NVIDIA has developed a universal PyTorch library, Imaginaire, with an optimized implementation of various GAN images and video synthesis.
The Imaginaire library currently covers three types of models, providing tutorials for each of them:
- Supervised Image-to-image translation
- Unsupervised Image-to-image translation
- Video-to-video translation
Imaginaire utilizes different algorithms depending on the model type, including Coco-funit, SPADE/ GauGan, Multimodal Unsupervised Image-to-image translation, etc.
One of the projects developed using Imaginaire is Coco-Funit. It was trained using NVIDIA DGX1 with 8 V100 32GB GPUs.
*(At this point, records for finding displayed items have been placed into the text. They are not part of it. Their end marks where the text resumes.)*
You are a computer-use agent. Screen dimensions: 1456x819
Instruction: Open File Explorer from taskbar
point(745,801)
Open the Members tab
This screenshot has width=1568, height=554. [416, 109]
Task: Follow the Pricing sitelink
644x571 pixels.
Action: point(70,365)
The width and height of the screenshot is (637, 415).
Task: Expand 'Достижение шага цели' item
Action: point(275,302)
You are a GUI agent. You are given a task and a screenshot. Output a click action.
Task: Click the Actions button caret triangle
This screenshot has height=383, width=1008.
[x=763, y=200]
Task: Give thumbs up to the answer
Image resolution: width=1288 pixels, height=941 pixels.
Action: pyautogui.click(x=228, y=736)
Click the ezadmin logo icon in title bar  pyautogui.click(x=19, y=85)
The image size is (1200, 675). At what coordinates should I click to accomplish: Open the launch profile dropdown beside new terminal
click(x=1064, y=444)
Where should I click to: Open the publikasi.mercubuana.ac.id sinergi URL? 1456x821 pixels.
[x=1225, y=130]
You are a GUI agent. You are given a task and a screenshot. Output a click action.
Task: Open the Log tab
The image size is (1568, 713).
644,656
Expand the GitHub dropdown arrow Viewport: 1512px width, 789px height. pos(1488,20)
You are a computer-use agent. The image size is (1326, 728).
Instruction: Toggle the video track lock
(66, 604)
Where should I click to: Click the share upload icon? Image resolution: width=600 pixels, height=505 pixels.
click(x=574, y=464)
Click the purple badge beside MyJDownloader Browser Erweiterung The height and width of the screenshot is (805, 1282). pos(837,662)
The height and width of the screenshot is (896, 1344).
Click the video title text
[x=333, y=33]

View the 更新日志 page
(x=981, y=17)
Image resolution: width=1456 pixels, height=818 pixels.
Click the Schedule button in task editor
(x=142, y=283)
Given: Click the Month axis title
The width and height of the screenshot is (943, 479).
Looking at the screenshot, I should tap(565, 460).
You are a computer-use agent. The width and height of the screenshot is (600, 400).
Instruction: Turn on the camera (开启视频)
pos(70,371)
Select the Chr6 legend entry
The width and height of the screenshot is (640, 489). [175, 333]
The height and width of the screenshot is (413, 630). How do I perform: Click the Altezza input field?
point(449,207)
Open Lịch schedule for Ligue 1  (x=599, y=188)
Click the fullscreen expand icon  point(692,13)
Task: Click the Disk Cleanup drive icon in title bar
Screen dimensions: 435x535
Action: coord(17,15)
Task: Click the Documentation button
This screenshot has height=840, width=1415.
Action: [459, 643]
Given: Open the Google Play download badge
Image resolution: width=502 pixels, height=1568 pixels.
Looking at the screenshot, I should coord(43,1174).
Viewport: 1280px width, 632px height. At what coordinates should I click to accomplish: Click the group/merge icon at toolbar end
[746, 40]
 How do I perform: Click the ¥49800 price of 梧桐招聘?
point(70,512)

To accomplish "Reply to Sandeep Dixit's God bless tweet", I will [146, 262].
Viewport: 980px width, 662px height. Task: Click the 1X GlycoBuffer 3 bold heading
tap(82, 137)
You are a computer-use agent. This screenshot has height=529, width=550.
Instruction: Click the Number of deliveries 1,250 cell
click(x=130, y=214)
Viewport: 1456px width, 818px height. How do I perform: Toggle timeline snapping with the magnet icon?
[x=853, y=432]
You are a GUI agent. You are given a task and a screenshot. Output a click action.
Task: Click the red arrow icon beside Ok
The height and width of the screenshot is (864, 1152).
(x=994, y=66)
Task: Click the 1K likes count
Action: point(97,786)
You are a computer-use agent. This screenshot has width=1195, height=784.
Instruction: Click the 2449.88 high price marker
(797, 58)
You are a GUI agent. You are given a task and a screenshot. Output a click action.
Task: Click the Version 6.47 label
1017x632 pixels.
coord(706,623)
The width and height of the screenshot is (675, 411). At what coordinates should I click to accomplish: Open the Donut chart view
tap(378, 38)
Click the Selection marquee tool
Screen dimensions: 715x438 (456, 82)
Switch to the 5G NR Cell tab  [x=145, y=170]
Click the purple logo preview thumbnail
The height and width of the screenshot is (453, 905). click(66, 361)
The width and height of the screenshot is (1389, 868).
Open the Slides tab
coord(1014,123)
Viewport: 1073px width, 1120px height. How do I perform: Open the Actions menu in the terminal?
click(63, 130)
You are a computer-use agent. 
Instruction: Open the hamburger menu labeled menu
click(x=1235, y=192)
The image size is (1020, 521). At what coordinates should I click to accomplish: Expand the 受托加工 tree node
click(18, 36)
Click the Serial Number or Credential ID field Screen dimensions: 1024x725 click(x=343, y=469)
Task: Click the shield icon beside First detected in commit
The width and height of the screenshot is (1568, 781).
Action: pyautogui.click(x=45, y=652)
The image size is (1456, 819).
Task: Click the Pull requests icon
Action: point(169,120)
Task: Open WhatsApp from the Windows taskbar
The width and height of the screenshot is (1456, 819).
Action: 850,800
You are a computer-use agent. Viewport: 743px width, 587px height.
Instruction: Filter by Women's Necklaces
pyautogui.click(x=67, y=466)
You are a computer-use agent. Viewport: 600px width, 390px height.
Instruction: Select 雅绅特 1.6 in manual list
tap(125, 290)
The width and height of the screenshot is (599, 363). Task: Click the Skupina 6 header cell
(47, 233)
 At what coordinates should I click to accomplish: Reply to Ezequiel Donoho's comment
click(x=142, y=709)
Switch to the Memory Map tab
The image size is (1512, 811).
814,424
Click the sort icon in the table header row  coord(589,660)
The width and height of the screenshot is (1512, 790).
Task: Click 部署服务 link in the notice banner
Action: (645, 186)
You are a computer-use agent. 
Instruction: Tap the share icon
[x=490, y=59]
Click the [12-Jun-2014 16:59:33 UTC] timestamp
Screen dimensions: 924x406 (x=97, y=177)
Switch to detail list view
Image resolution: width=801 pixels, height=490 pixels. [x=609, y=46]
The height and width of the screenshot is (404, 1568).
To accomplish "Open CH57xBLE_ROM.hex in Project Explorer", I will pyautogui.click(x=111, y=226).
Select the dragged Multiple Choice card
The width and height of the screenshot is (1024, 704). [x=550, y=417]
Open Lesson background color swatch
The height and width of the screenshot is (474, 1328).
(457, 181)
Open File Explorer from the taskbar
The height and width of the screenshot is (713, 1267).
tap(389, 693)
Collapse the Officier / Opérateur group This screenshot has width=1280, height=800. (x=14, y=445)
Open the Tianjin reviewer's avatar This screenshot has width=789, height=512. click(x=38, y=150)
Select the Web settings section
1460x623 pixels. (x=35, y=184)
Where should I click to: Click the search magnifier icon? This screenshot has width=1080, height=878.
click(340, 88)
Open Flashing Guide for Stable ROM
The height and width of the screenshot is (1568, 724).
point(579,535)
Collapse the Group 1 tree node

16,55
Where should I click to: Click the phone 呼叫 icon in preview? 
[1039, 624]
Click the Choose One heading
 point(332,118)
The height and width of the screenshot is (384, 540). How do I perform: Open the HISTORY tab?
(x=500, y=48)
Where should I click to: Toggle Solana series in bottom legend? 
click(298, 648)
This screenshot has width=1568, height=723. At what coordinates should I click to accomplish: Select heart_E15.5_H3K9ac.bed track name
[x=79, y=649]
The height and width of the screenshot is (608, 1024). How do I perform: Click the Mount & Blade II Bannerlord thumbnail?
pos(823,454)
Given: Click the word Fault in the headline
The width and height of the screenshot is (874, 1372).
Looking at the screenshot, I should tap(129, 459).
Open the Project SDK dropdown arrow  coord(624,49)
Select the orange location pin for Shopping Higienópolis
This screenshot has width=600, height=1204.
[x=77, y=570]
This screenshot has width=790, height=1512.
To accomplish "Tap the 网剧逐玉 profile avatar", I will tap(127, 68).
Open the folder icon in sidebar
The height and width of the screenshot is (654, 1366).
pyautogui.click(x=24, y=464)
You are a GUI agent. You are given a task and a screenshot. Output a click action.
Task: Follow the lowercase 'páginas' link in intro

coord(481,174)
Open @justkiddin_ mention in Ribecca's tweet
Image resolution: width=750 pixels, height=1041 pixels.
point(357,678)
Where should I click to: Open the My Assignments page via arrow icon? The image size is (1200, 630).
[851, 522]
It transforms the input style in the form of content to produce the image-to-image translation.
Supervised Image-to-Image Translation
|pix2pixHD||Learn a mapping that converts a semantic image to a high-resolution photorealistic image.||Wang et. al. CVPR 2018|
|SPADE||Improve pix2pixHD on handling diverse input labels and delivering better output quality.||Park et. al. CVPR 2019|
Unsupervised Image-to-Image Translation
|UNIT||Learn a one-to-one mapping between two visual domains.||Liu et. al. NeurIPS 2017|
|MUNIT||Learn a many-to-many mapping between two visual domains.||Huang et. al. ECCV 2018|
|FUNIT||Learn a style-guided image translation model that can generate translations in unseen domains.||Liu et. al. ICCV 2019|
|COCO-FUNIT||Improve FUNIT with a content-conditioned style encoding scheme for style code computation.||Saito et. al. ECCV 2020|
|vid2vid||Learn a mapping that converts a semantic video to a photorealistic video.||Wang et. al. NeurIPS 2018|
|fs-vid2vid||Learn a subject-agnostic mapping that converts a semantic video and an example image to a photoreslitic video.||Wang et. al. NeurIPS 2019|
|wc-vid2vid||Improve vid2vid on view consistency and long-term consistency.||Mallya et. al. ECCV 2020|